Among the 3 cases of hepatic EBV+ IFDCS, all underwent both non-contrast and contrast-enhanced MRI examinations. On T1WI, 1 case exhibited a slightly hyperintense signal, while 2 cases demonstrated slightly hypointense signals. On T2WI, all cases revealed either homogeneous or heterogeneous slightly hyperintense signals. The 2 cases (with diameters of 6.2 cm and 2.5 cm) showed a heterogeneous enhanced filling-in pattern, remaining slightly hypointense in the delayed phase. The 1 case (diameter 1.9 cm) exhibited an enhancement pattern similar to that observed on CT, characterized by a rapid wash-in and slow wash-out pattern, with significant enhancement in the arterial phase, decreasing in the venous and delayed phases but remaining slightly hyperintense in the delayed phase. In 1 case (diameter 6.2 cm), the areas of necrosis and cystic degeneration showed a reduction in enhancing areas and partial enhancement in the delayed phase (as shown in Figure 2). The tumor capsules exhibited delayed enhancement, and no fat signals were detected within the tumors. On DWI, the solid components exhibited high signal intensity, while on ADC maps, they appeared as low signal intensity.

Figure 2

Figure 2. Imaging and histopathological findings of a 16-year-old male with EBV+ IFDCS in the right posterior lobe of the liver, identified during a physical examination half a month prior. (A) T2WI reveals heterogeneous hyperintensity in the tumor (arrow). (B) Non-enhanced T1WI shows a heterogeneous, slightly hypointense signal mass (arrow). (C) Arterial phase contrast-enhanced T1WI demonstrates mild heterogeneous enhancement of the tumor (arrow). (D) Portal venous phase contrast-enhanced T1WI shows progressive fill-in enhancement pattern (arrow). (E) Delayed phase contrast-enhanced T1WI reveals persistent enhancement with notable enhancement in previously necrotic areas (arrow pointing to delayed enhancement within necrotic/cystic regions that decrease in size). (F) DWI displays hyperintensity of the tumor (arrow), indicating restricted diffusion. (H) ADC map shows corresponding hypointensity (arrow), comparable to the spleen in the same plane, confirming true diffusion restriction. (I) Hematoxylin and eosin staining (HE) at 400× magnification reveals tumor cells with pale or eosinophilic cytoplasm (arrow pointing to characteristic tumor cells), large oval nuclei containing vesicular chromatin, and visible eosinophilic nucleoli, set against a background rich in lymphocytes and plasma cells. (J) EBER staining at 400×magnification demonstrates positive EBER expression in the tumor cells (arrow indicating positive nuclear staining), confirming EBV infection.
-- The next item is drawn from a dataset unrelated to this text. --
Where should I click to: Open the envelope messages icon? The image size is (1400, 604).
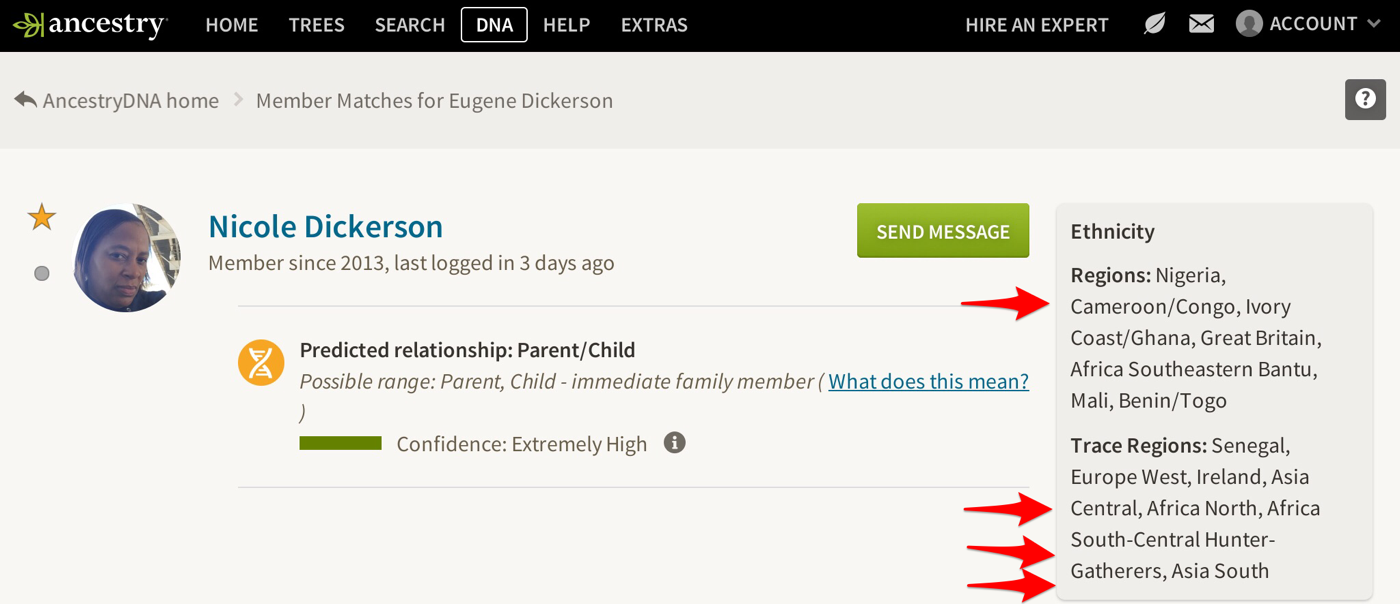click(x=1201, y=24)
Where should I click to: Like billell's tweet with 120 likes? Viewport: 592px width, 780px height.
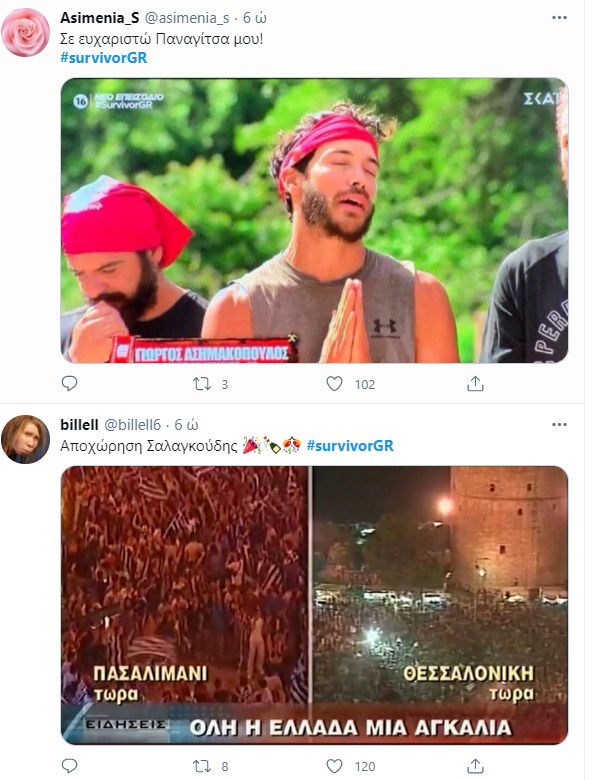pos(334,766)
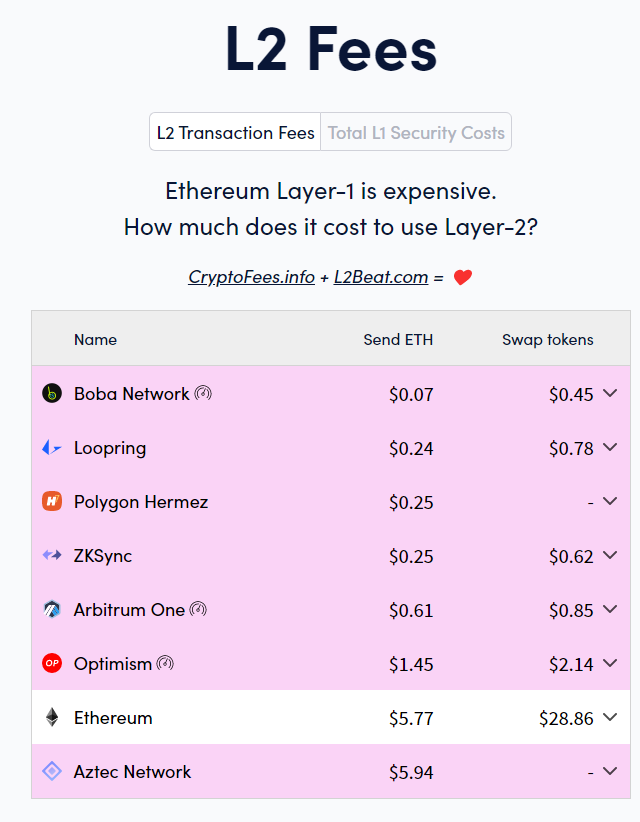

The ADC values of the solid portions of the 16 hepatic and splenic EBV+ IFDCS lesions did not show a statistically significant difference when compared to the ADC values of the corresponding normal spleen tissue, with a P > 0.05 (P = 0.793) (Table 3).

Table 3

Table 3. Comparison of ADC values between lesions and normal spleen in 16 patients (× 10^-3 mm²/S).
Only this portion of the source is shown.